Now lets examine the second iteration. The second iteration turns our simplex into a triangle (Figure 9).
The white regions do not have to be tested since the origin cannot be past any of those points since each point was added because they passed the check on line 11. R2 cannot contain the origin because the last direction we choose was in the opposite direction.

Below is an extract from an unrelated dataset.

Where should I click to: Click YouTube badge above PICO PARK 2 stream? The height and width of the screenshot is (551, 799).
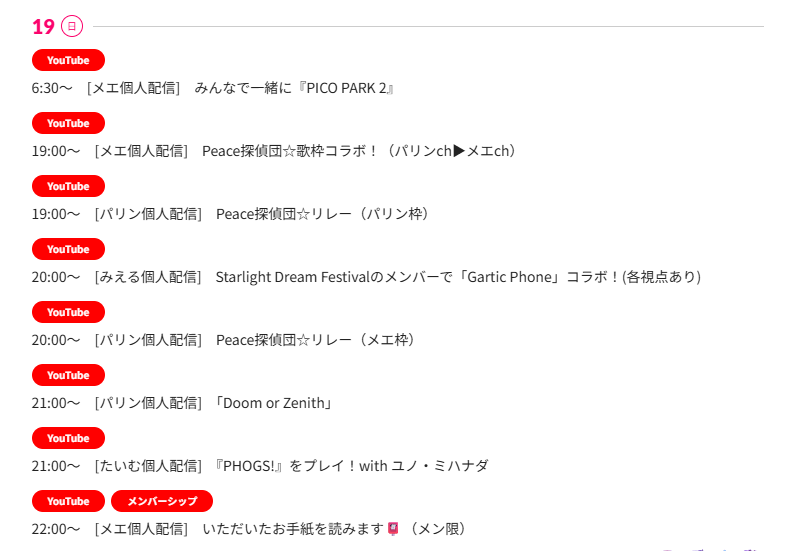pyautogui.click(x=68, y=60)
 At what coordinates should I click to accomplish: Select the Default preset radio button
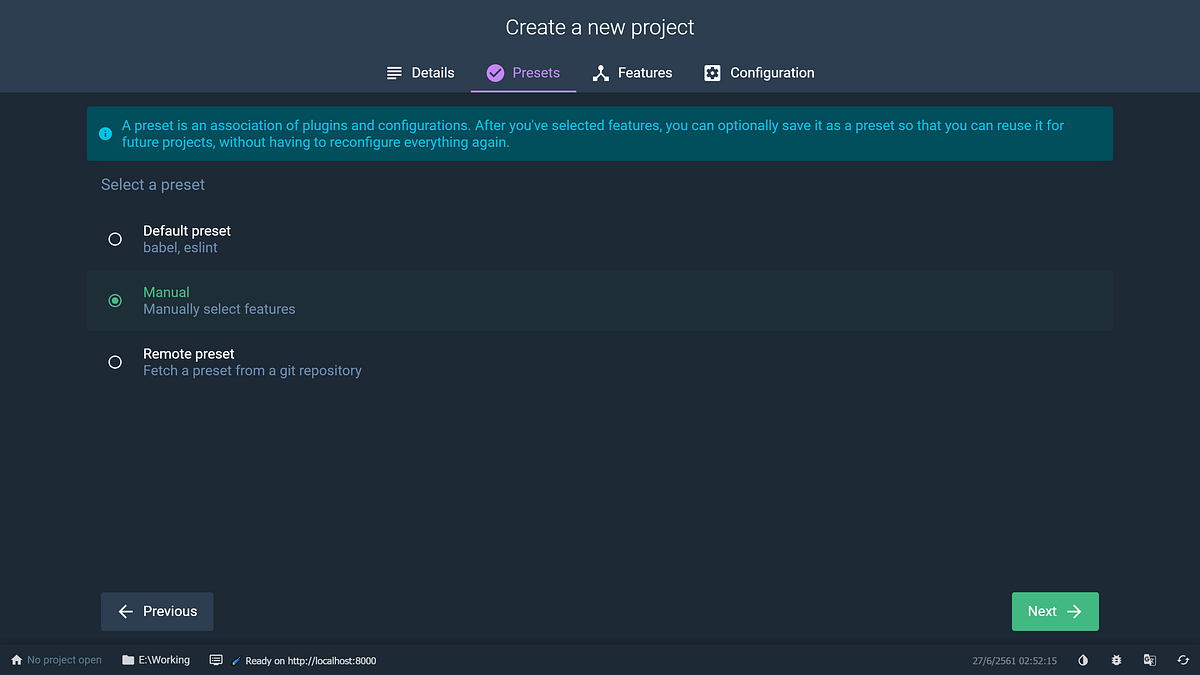pyautogui.click(x=115, y=239)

So the only regions to test are R3, R4, and R5. We can perform AC x AB x AB to yield the perpendicular vector to AB. Then we perform: ABPerp.dot(AO) to determine if the origin is in region R4.
AB = (-6, 9) - (-8, -2) = (2, 11)
AC = (4, 2) - (-8, -2) = (12, 4)
// AC x AB x AB = AB(AC.dot(AB)) - AC(AB.dot(AB))
ABPerp = AB(68) - AC(125)
= (136, 748) - (1500, 500)
= (-1364, 248)
= (-11, 2)
// compute AO
AO = (0, 0) - (-8, -2) = (8, 2)
ABPerp.dot(AO) = -11 * 8 + 2 * 2 = -84
// its negative so the origin does not lie in R4
So with one more test we can determine where the origin lies:
AB = (-6, 9) - (-8, -2) = (2, 11)
AC = (4, 2) - (-8, -2) = (12, 4)
// AB x AC x AC = AC(AB.dot(AC)) - AB(AC.dot(AC))
ACPerp = AC(68) - AB(160)
= (816, 272) - (320, 1760)
= (496, -1488)
= (1, -3)
// compute AO
AO = (0, 0) - (-8, -2) = (8, 2)
ACPerp.dot(AO) = 1 * 8 + -3 * 2 = 2
// its positive so that means the origin lies in R3
So we have found that the origin lies in R3 so now we need to select a direction so that we get our next Minkowski Difference point in that direction. This is easy since we know that AC was the line segment whose Voronoi region the origin was contained in:
AC x AO x AC
And since we are using points A and C we can get rid of B since we didn’t use it. The new code becomes:
Vector d = // choose a search direction
// get the first Minkowski Difference point
Simplex.add(support(A, B, d));
// negate d for the next point
d.negate();
// start looping
while (true) {
// add a new point to the simplex because we haven't terminated yet
Simplex.add(support(A, B, d));
// make sure that the last point we added actually passed the origin
if (Simplex.getLast().dot(d) <= 0) {
// if the point added last was not past the origin in the direction of d
// then the Minkowski Sum cannot possibly contain the origin since
// the last point added is on the edge of the Minkowski Difference
return false;
} else {
// otherwise we need to determine if the origin is in
// the current simplex
if (containsOrigin(Simplex, d) {
// if it does then we know there is a collision
return true;
}
}
}
public boolean containsOrigin(Simplex s, Vector d) {
// get the last point added to the simplex
a = Simplex.getLast();
// compute AO (same thing as -A)
ao = a.negate();
if (Simplex.points.size() == 3) {
// then its the triangle case
// get b and c
b = Simplex.getB();
c = Simplex.getC();
// compute the edges
ab = b - a;
ac = c - a;
// compute the normals
abPerp = tripleProduct(ac, ab, ab);
acPerp = tripleProduct(ab, ac, ac);
// is the origin in R4
if (abPerp.dot(ao) > 0) {
// remove point c
Simplex.remove(c);
// set the new direction to abPerp
d.set(abPerp);
} else {
// is the origin in R3
if (acPerp.dot(ao) > 0) {
// remove point b
Simplex.remove(b);
// set the new direction to acPerp
d.set(acPerp);
} else{
// otherwise we know its in R5 so we can return true
return true;
}
}
} else {
// then its the line segment case
b = Simplex.getB();
// compute AB
ab = b - a;
// get the perp to AB in the direction of the origin
abPerp = tripleProduct(ab, ao, ab);
// set the direction to abPerp
d.set(abPerp);
}
return false;
}
This completes the tutorial for the GJK collision detection algorithm. The original GJK algorithm computed a distance between the two convex shapes. I plan to cover this portion of the algorithm in another post since this post is already way too long. Also, as I said earlier, if you need collision information (normal and depth) you will need to modify the GJK algorithm or supplement it with another algorithm. EPA is one supplement algorithm which I plan to cover in another post. Until next time…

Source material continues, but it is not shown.